(Material provided Opens)

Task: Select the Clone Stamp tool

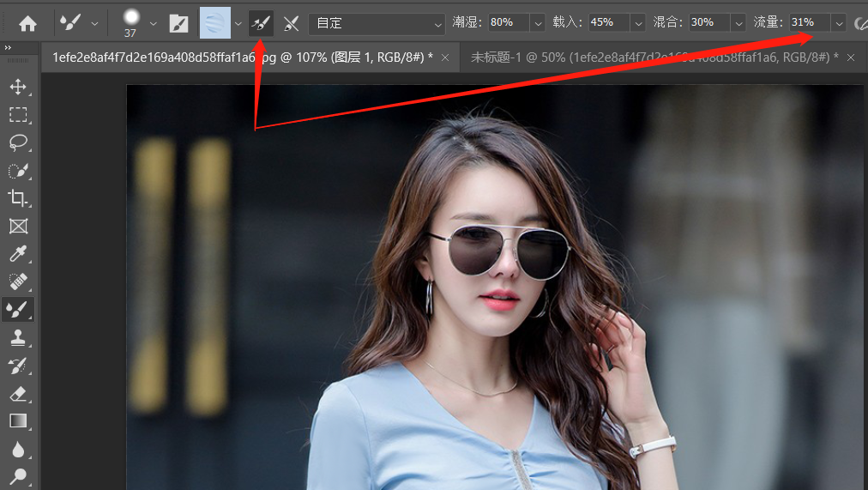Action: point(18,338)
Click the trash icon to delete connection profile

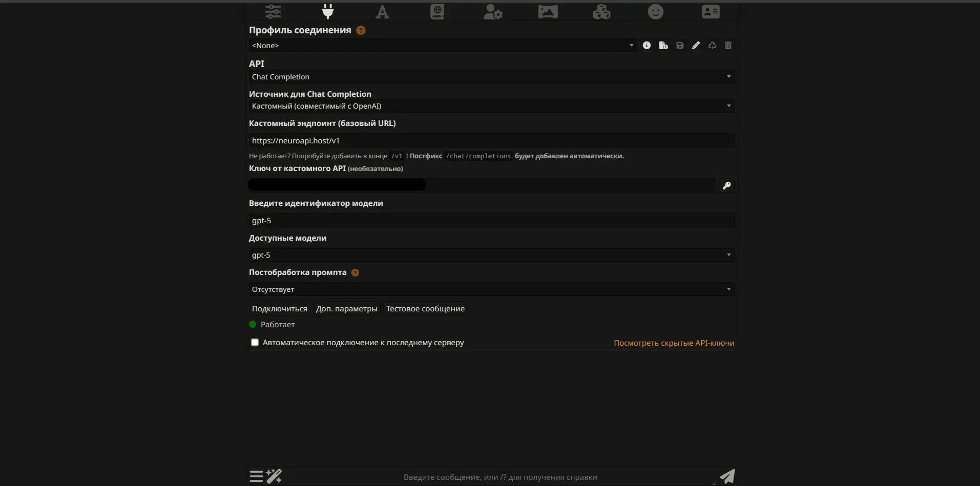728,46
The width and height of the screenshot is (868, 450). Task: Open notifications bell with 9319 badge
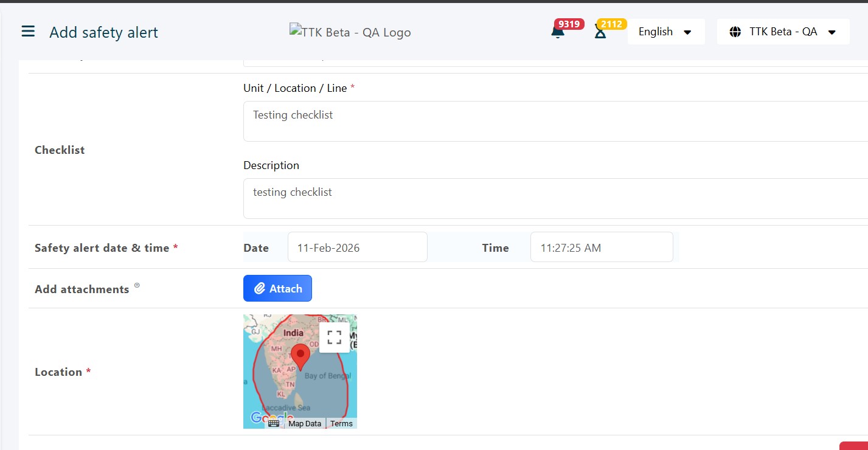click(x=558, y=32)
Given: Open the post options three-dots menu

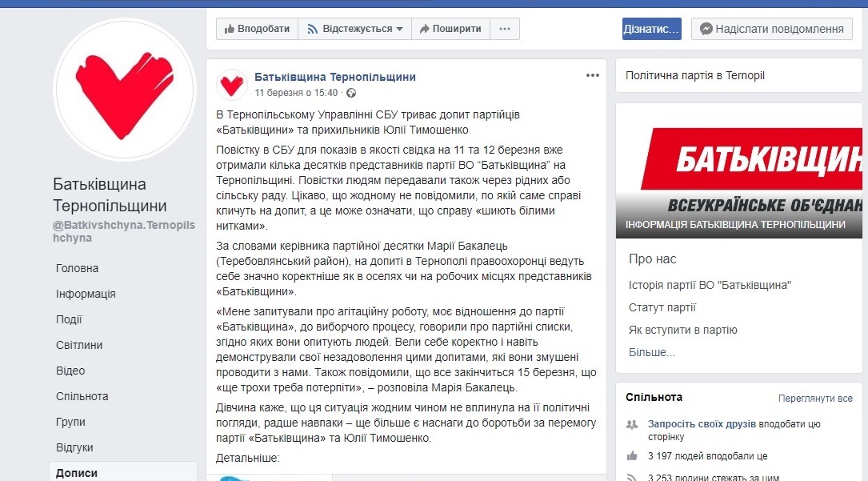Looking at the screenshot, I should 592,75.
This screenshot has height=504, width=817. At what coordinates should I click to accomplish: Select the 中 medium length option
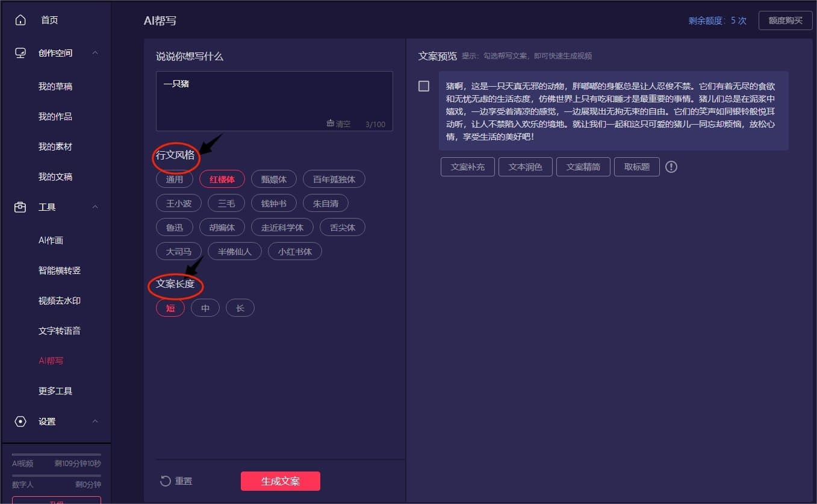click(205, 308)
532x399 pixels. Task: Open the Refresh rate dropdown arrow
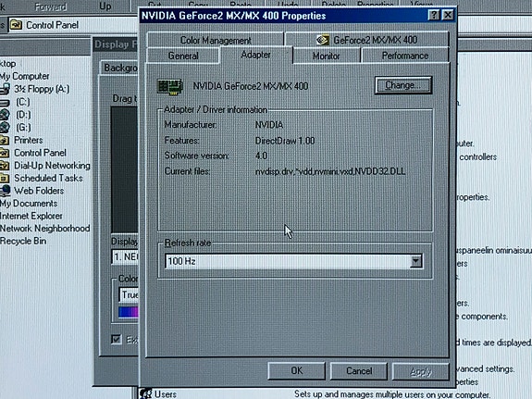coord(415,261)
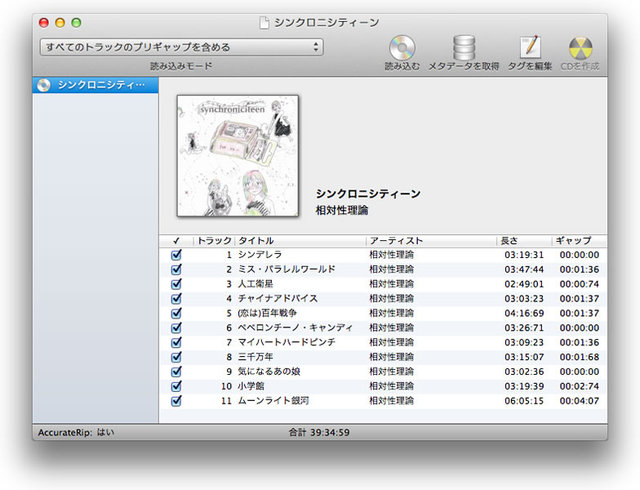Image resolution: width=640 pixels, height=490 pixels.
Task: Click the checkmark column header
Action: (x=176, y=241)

(Material provided Closes)

§ Directions for this task
Set every entry down again exactly as written, and omit the images.

§ Answer
Task: Select the Clone Stamp tool

Action: point(18,338)
Click the trash icon to delete connection profile

728,46
The width and height of the screenshot is (868, 450). Task: Open notifications bell with 9319 badge
click(x=558, y=32)
Given: Open the post options three-dots menu

Looking at the screenshot, I should 592,75.
This screenshot has height=504, width=817. At what coordinates should I click to accomplish: Select the 中 medium length option
click(205, 308)
532x399 pixels. Task: Open the Refresh rate dropdown arrow
coord(415,261)
Image resolution: width=640 pixels, height=490 pixels.
Task: Click the checkmark column header
Action: (x=176, y=241)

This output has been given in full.